2026 BAL Playoffs

Tournament details
- Country: Rwanda
- City: Kigali
- Venue: BK Arena
- Dates: 22–31 May 2026
- Teams: 8

Final positions
- Champions: RSSB Tigers (1st title)
- Runners-up: Petro de Luanda
- Third place: Al Ahly Ly
- Fourth place: Al Ahly

Tournament statistics
- Matches played: 12

= 2026 BAL playoffs =

Playoffs of the 2026 BAL season

The 2026 BAL playoffs was the postseason tournament of the 2026 BAL season which determined the champions of the sixth Basketball Africa League (BAL) season. The playoffs began on 22 May 2026 with the quarterfinals and finished on 31 May 2026 with the final. All twelve games were played in the BK Arena in Kigali, Rwanda.

The quarterfinals were played as two-legged ties decided on aggregate score, while the semifinals, third place game and final were single games. The RSSB Tigers won the title in their debut season, beating Petro de Luanda 90–88 in the final, and became the first Rwandan team to win the BAL.

==Qualified teams==
The top four teams from each of the two conferences of the group phase qualified for the playoffs.
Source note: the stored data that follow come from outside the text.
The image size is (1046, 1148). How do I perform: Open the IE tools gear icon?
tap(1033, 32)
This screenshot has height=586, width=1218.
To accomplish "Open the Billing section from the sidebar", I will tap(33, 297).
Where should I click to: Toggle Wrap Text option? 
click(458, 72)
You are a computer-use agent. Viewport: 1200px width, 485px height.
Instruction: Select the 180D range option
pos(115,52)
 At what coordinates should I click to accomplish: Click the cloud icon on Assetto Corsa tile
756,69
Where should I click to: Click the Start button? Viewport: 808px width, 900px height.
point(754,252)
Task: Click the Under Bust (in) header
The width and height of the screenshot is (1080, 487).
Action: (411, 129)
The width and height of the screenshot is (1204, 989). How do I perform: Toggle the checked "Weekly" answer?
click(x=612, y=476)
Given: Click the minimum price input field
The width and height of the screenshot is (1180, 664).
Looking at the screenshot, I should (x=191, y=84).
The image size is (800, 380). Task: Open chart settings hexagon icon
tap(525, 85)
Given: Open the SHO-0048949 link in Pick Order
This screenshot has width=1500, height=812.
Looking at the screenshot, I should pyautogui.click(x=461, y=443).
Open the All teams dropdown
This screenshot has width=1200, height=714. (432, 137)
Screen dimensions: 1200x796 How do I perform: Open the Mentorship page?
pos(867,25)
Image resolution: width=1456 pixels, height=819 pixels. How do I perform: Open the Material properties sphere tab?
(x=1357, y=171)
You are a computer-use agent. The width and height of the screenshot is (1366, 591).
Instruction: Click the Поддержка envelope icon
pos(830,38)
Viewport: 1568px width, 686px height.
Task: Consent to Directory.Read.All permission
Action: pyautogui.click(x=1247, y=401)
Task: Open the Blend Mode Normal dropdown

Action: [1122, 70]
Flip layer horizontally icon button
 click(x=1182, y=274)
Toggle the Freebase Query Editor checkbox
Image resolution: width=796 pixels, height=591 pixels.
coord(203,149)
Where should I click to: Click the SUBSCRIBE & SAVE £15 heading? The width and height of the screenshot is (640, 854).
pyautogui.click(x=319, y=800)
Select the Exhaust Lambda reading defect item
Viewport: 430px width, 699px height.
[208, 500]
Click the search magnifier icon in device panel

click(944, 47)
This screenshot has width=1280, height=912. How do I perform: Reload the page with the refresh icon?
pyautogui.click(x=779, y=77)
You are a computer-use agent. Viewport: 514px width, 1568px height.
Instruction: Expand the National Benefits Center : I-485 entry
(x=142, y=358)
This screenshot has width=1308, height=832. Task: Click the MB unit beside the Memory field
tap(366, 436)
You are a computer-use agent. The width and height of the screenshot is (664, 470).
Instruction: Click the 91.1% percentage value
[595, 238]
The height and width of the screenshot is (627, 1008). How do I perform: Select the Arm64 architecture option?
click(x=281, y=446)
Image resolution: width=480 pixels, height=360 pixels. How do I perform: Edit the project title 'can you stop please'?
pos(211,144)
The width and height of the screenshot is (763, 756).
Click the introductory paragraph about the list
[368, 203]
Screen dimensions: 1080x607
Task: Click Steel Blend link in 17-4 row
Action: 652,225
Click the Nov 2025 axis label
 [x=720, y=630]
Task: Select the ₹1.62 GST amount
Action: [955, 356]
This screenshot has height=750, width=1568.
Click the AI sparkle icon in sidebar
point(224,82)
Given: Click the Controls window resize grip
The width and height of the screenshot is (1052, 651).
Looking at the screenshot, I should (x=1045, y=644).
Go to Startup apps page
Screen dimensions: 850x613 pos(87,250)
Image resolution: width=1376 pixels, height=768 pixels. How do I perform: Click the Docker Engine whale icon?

ASC Ville de Dakar, Club Africain, Dar City and the RSSB Tigers made their playoff debuts.

| Team | Conference | Record | Seed | Playoff appearance |
|---|---|---|---|---|
| ANG Petro de Luanda | Kalahari | 4–1 | 1 | 6th |
| EGY Al Ahly | Sahara | 4–1 | 2 | 3rd |
| RWA RSSB Tigers | Kalahari | 4–1 | 3 | 1st |
| TUN Club Africain | Sahara | 4–1 | 4 | 1st |
| LBY Al Ahly Ly | Kalahari | 3–2 | 5 | 2nd |
| MAR FUS Rabat | Sahara | 3–2 | 6 | 3rd |
| SEN ASC Ville de Dakar | Sahara | 3–2 | 7 | 1st |
| TAN Dar City | Kalahari | 2–3 | 8 | 1st |

== Seeding ==
To determine the quarterfinal pairings, the eight qualified teams were seeded from 1 to 8 based on their performance across group phase games.

| Pos | Team | Pld | W | L | GF | GA | GD | PCT |
|---|---|---|---|---|---|---|---|---|
| 1 | Petro de Luanda | 5 | 4 | 1 | 484 | 378 | +106 | .800 |
| 2 | Al Ahly | 5 | 4 | 1 | 395 | 357 | +38 | .800 |
| 3 | RSSB Tigers | 5 | 4 | 1 | 483 | 455 | +28 | .800 |
| 4 | Club Africain | 5 | 4 | 1 | 387 | 369 | +18 | .800 |
| 5 | Al Ahly Ly | 5 | 3 | 2 | 520 | 456 | +64 | .600 |
| 6 | FUS Rabat | 5 | 3 | 2 | 390 | 339 | +51 | .600 |
| 7 | ASC Ville de Dakar | 5 | 3 | 2 | 380 | 364 | +16 | .600 |
| 8 | Dar City | 5 | 2 | 3 | 454 | 477 | −23 | .400 |

== Quarterfinals ==
Note: All times are in Central Africa Time.

=== (1) Petro de Luanda vs. (8) Dar City ===
Petro de Luanda won 165–157 on aggregate.

Game 1

Game 2

=== (4) Club Africain vs. (5) Al Ahly Ly ===
Al Ahly Ly won 186–167 on aggregate.

Game 1

Game 2

=== (2) Al Ahly vs. (7) ASC Ville de Dakar ===
Al Ahly won 177–169 on aggregate.

Game 1

Game 2

=== (3) RSSB Tigers vs. (6) FUS Rabat ===
RSSB Tigers won 193–171 on aggregate.